How to benefit from the new inheritance tax relief

By RJP LLP on 20 February, 2018

New £1M family home inheritance tax relief

Updated: 27th June 2019

The way inheritance tax is calculated on the family home has changed and it will soon be possible to pass on a family home worth up to £1 million tax free to your loved ones.

Known as main residence nil rate band tax relief, (RNRB) was first introduced on 6 April 2018.  It extends the existing lifetime exemption for inheritance tax purposes and enables a married couple or civil partners, to pass on property to the value of £1 million without incurring inheritance tax (IHT).

Currently, everyone gets a nil rate band of £325,000 and according to additional RNRB, they can now also get an additional £150,000 each, giving a total allowance of £950,000. From 6 April 2020 this will increase to £175,000, for the full £1m as a lifetime exception.

There are strings attached to these new rules and here are six of the most important conditions to be aware of, to ensure you or your family can potentially benefit:

Estate worth in excess of £2m do not qualify for RNRB, the additional relief is tapered away and ultimately withdrawn for an estate worth £2.35m or more. For anyone with an estate valued at between £325,000 and £2.35m, it is advisable to review lifetime planning and put appropriate steps in place if necessary.
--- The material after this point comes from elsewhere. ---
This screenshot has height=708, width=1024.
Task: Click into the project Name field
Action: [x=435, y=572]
The property being passed on must have been a qualifying main residence during the total period of ownership. If the property was a residence and then either no longer used by the individual or rented out at the time of death, this will not necessarily preclude the relief being available.

The property must be closely inherited for RNRB to apply. This means it must be inherited by either a lineal descendant, such as a child or grandchild (including an adopted child, step child or foster child), or a spouse, civil partner or (non-remarried) widow of a lineal descendant. After the inheritance, there is no obligation for beneficiaries to retain the asset to retain the relief.

Assets held in trust may not qualify for the relief if the trust means they are no longer within the deceased’s estate or not. For example, residential property held within a lifetime discretionary trust is not within the deceased’s estate and will not qualify, but if held within a life interest trust, the RNRB could be available. It is important that any trusts and wills are carefully reviewed to ensure possible issues are identified.

The RNRB is fully transferable if unused or partially used.

Where a taxpayer has downsized to a less valuable property, complex rules exist which impact whether the relief is available. Typically, three conditions must be met in order to qualify: the disposal must have taken place either on or after 8 July 2015; the former home must otherwise have qualified for RNRB, e.g. worth less than £2m; and the deceased’s direct descendants must inherit at least some of the remaining estate.

Many people have argued that the RNRB is unfair because it discriminates against people who cannot qualify because they do not have direct descendants to pass property onto. This does seem unfair and perhaps in years to come the qualifying criteria will be revised to make the tax relief more widely accessible.